**What is expected:** Set down the full listing that follows, word for word.

-=-=-

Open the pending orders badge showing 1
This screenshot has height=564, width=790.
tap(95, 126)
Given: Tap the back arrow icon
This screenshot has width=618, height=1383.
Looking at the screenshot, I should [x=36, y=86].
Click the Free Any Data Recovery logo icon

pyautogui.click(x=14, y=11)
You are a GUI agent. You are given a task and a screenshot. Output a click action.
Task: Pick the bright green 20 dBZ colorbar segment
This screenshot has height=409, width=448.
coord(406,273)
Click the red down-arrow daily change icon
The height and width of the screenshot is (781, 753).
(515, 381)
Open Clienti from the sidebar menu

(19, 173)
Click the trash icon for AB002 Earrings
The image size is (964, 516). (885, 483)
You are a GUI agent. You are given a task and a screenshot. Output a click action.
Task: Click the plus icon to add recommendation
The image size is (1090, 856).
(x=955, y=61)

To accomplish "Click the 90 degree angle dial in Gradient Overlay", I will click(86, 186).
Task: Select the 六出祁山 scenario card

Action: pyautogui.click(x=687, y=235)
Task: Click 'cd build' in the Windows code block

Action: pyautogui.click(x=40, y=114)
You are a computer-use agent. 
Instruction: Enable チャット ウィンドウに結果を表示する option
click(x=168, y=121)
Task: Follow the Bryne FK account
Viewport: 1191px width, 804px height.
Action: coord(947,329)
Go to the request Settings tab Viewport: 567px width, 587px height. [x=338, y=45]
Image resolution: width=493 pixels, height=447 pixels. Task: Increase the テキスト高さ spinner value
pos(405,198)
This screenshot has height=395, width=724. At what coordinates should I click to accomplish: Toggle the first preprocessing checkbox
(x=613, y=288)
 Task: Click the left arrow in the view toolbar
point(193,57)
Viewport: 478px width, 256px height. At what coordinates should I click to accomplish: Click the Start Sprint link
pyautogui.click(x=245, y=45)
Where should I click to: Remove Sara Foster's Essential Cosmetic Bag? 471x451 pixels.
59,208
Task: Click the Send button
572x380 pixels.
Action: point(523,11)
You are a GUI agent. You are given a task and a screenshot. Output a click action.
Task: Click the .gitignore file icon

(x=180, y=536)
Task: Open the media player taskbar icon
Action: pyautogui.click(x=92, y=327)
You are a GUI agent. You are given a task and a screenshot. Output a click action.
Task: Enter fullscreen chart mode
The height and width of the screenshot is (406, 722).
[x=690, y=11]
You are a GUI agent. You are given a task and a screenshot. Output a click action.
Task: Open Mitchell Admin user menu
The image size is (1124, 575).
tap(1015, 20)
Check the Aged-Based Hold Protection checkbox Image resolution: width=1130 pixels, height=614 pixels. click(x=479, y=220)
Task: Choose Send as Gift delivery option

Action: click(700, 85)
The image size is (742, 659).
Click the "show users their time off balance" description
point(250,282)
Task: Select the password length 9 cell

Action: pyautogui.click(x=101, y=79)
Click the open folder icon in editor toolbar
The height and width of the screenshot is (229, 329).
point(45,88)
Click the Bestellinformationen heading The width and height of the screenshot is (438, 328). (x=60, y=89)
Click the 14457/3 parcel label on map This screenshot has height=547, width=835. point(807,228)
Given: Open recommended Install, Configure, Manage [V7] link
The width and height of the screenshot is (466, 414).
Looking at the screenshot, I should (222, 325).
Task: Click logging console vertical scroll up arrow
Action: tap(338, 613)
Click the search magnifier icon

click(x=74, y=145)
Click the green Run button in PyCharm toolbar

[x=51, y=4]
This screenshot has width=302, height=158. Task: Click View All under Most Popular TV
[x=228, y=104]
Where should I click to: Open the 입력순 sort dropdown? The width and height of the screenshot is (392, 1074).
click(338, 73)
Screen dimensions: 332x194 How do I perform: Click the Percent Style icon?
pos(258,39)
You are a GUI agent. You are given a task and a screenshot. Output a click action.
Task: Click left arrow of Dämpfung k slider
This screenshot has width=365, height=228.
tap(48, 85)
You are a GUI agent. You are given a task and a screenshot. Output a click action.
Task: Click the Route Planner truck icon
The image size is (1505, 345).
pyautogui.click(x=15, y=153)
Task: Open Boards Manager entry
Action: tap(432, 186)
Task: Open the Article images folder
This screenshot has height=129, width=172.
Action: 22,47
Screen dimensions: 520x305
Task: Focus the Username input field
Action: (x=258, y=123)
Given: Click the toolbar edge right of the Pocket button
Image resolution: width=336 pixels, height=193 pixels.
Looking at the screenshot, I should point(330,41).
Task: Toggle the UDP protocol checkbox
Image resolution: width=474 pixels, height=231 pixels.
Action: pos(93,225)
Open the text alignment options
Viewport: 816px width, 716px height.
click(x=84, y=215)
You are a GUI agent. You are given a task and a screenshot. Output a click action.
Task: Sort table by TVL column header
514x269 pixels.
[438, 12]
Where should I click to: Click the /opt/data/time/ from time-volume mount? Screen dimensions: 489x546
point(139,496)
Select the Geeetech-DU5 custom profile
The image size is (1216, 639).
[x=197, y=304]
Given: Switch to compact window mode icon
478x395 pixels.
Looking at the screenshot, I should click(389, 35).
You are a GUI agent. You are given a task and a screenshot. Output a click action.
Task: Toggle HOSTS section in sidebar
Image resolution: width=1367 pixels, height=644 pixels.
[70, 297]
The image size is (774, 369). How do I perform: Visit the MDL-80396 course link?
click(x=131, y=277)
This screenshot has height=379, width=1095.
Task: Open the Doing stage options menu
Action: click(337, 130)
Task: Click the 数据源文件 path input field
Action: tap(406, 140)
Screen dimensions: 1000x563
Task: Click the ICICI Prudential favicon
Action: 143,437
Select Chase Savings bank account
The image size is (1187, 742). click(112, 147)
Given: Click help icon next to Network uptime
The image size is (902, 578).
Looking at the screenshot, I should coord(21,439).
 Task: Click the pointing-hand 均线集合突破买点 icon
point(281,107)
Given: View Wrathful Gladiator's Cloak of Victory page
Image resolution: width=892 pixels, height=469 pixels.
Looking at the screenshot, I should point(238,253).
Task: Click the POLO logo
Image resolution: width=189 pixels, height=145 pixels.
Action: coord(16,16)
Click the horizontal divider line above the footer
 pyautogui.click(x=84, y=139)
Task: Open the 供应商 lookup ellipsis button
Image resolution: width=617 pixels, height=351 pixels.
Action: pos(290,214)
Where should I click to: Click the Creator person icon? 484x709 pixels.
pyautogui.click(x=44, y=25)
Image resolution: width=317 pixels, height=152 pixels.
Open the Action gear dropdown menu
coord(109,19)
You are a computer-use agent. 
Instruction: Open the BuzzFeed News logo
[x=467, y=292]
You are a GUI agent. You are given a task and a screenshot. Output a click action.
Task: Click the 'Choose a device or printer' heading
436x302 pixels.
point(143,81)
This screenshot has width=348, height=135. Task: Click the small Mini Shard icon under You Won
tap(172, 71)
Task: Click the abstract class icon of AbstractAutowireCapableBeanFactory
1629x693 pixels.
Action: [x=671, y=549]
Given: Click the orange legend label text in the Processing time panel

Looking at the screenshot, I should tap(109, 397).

-=-=-

**Reply to the task:**
Open the pending orders badge showing 1
This screenshot has height=564, width=790.
tap(95, 126)
Given: Tap the back arrow icon
This screenshot has width=618, height=1383.
Looking at the screenshot, I should [x=36, y=86].
Click the Free Any Data Recovery logo icon

pyautogui.click(x=14, y=11)
You are a GUI agent. You are given a task and a screenshot. Output a click action.
Task: Pick the bright green 20 dBZ colorbar segment
This screenshot has height=409, width=448.
coord(406,273)
Click the red down-arrow daily change icon
The height and width of the screenshot is (781, 753).
(515, 381)
Open Clienti from the sidebar menu

(19, 173)
Click the trash icon for AB002 Earrings
The image size is (964, 516). (885, 483)
You are a GUI agent. You are given a task and a screenshot. Output a click action.
Task: Click the plus icon to add recommendation
The image size is (1090, 856).
(x=955, y=61)

To accomplish "Click the 90 degree angle dial in Gradient Overlay", I will click(86, 186).
Task: Select the 六出祁山 scenario card

Action: pyautogui.click(x=687, y=235)
Task: Click 'cd build' in the Windows code block

Action: pyautogui.click(x=40, y=114)
You are a computer-use agent. 
Instruction: Enable チャット ウィンドウに結果を表示する option
click(x=168, y=121)
Task: Follow the Bryne FK account
Viewport: 1191px width, 804px height.
Action: coord(947,329)
Go to the request Settings tab Viewport: 567px width, 587px height. [x=338, y=45]
Image resolution: width=493 pixels, height=447 pixels. Task: Increase the テキスト高さ spinner value
pos(405,198)
This screenshot has height=395, width=724. At what coordinates should I click to accomplish: Toggle the first preprocessing checkbox
(x=613, y=288)
 Task: Click the left arrow in the view toolbar
point(193,57)
Viewport: 478px width, 256px height. At what coordinates should I click to accomplish: Click the Start Sprint link
pyautogui.click(x=245, y=45)
Where should I click to: Remove Sara Foster's Essential Cosmetic Bag? 471x451 pixels.
59,208
Task: Click the Send button
572x380 pixels.
Action: point(523,11)
You are a GUI agent. You are given a task and a screenshot. Output a click action.
Task: Click the .gitignore file icon

(x=180, y=536)
Task: Open the media player taskbar icon
Action: pyautogui.click(x=92, y=327)
You are a GUI agent. You are given a task and a screenshot. Output a click action.
Task: Enter fullscreen chart mode
The height and width of the screenshot is (406, 722).
[x=690, y=11]
You are a GUI agent. You are given a task and a screenshot. Output a click action.
Task: Open Mitchell Admin user menu
The image size is (1124, 575).
tap(1015, 20)
Check the Aged-Based Hold Protection checkbox Image resolution: width=1130 pixels, height=614 pixels. click(x=479, y=220)
Task: Choose Send as Gift delivery option

Action: click(700, 85)
The image size is (742, 659).
Click the "show users their time off balance" description
point(250,282)
Task: Select the password length 9 cell

Action: pyautogui.click(x=101, y=79)
Click the open folder icon in editor toolbar
The height and width of the screenshot is (229, 329).
point(45,88)
Click the Bestellinformationen heading The width and height of the screenshot is (438, 328). (x=60, y=89)
Click the 14457/3 parcel label on map This screenshot has height=547, width=835. point(807,228)
Given: Open recommended Install, Configure, Manage [V7] link
The width and height of the screenshot is (466, 414).
Looking at the screenshot, I should (222, 325).
Task: Click logging console vertical scroll up arrow
Action: tap(338, 613)
Click the search magnifier icon

click(x=74, y=145)
Click the green Run button in PyCharm toolbar

[x=51, y=4]
This screenshot has width=302, height=158. Task: Click View All under Most Popular TV
[x=228, y=104]
Where should I click to: Open the 입력순 sort dropdown? The width and height of the screenshot is (392, 1074).
click(338, 73)
Screen dimensions: 332x194 How do I perform: Click the Percent Style icon?
pos(258,39)
You are a GUI agent. You are given a task and a screenshot. Output a click action.
Task: Click left arrow of Dämpfung k slider
This screenshot has width=365, height=228.
tap(48, 85)
You are a GUI agent. You are given a task and a screenshot. Output a click action.
Task: Click the Route Planner truck icon
The image size is (1505, 345).
pyautogui.click(x=15, y=153)
Task: Open Boards Manager entry
Action: tap(432, 186)
Task: Open the Article images folder
This screenshot has height=129, width=172.
Action: 22,47
Screen dimensions: 520x305
Task: Focus the Username input field
Action: (x=258, y=123)
Given: Click the toolbar edge right of the Pocket button
Image resolution: width=336 pixels, height=193 pixels.
Looking at the screenshot, I should point(330,41).
Task: Toggle the UDP protocol checkbox
Image resolution: width=474 pixels, height=231 pixels.
Action: pos(93,225)
Open the text alignment options
Viewport: 816px width, 716px height.
click(x=84, y=215)
You are a GUI agent. You are given a task and a screenshot. Output a click action.
Task: Sort table by TVL column header
514x269 pixels.
[438, 12]
Where should I click to: Click the /opt/data/time/ from time-volume mount? Screen dimensions: 489x546
point(139,496)
Select the Geeetech-DU5 custom profile
The image size is (1216, 639).
[x=197, y=304]
Given: Switch to compact window mode icon
478x395 pixels.
Looking at the screenshot, I should click(389, 35).
You are a GUI agent. You are given a task and a screenshot. Output a click action.
Task: Toggle HOSTS section in sidebar
Image resolution: width=1367 pixels, height=644 pixels.
[70, 297]
The image size is (774, 369). How do I perform: Visit the MDL-80396 course link?
click(x=131, y=277)
This screenshot has height=379, width=1095.
Task: Open the Doing stage options menu
Action: click(337, 130)
Task: Click the 数据源文件 path input field
Action: tap(406, 140)
Screen dimensions: 1000x563
Task: Click the ICICI Prudential favicon
Action: 143,437
Select Chase Savings bank account
The image size is (1187, 742). click(112, 147)
Given: Click help icon next to Network uptime
The image size is (902, 578).
Looking at the screenshot, I should coord(21,439).
 Task: Click the pointing-hand 均线集合突破买点 icon
point(281,107)
Given: View Wrathful Gladiator's Cloak of Victory page
Image resolution: width=892 pixels, height=469 pixels.
Looking at the screenshot, I should point(238,253).
Task: Click the POLO logo
Image resolution: width=189 pixels, height=145 pixels.
Action: coord(16,16)
Click the horizontal divider line above the footer
 pyautogui.click(x=84, y=139)
Task: Open the 供应商 lookup ellipsis button
Image resolution: width=617 pixels, height=351 pixels.
Action: pos(290,214)
Where should I click to: Click the Creator person icon? 484x709 pixels.
pyautogui.click(x=44, y=25)
Image resolution: width=317 pixels, height=152 pixels.
Open the Action gear dropdown menu
coord(109,19)
You are a computer-use agent. 
Instruction: Open the BuzzFeed News logo
[x=467, y=292]
You are a GUI agent. You are given a task and a screenshot. Output a click action.
Task: Click the 'Choose a device or printer' heading
436x302 pixels.
point(143,81)
This screenshot has width=348, height=135. Task: Click the small Mini Shard icon under You Won
tap(172, 71)
Task: Click the abstract class icon of AbstractAutowireCapableBeanFactory
1629x693 pixels.
Action: [x=671, y=549]
Given: Click the orange legend label text in the Processing time panel

Looking at the screenshot, I should tap(109, 397).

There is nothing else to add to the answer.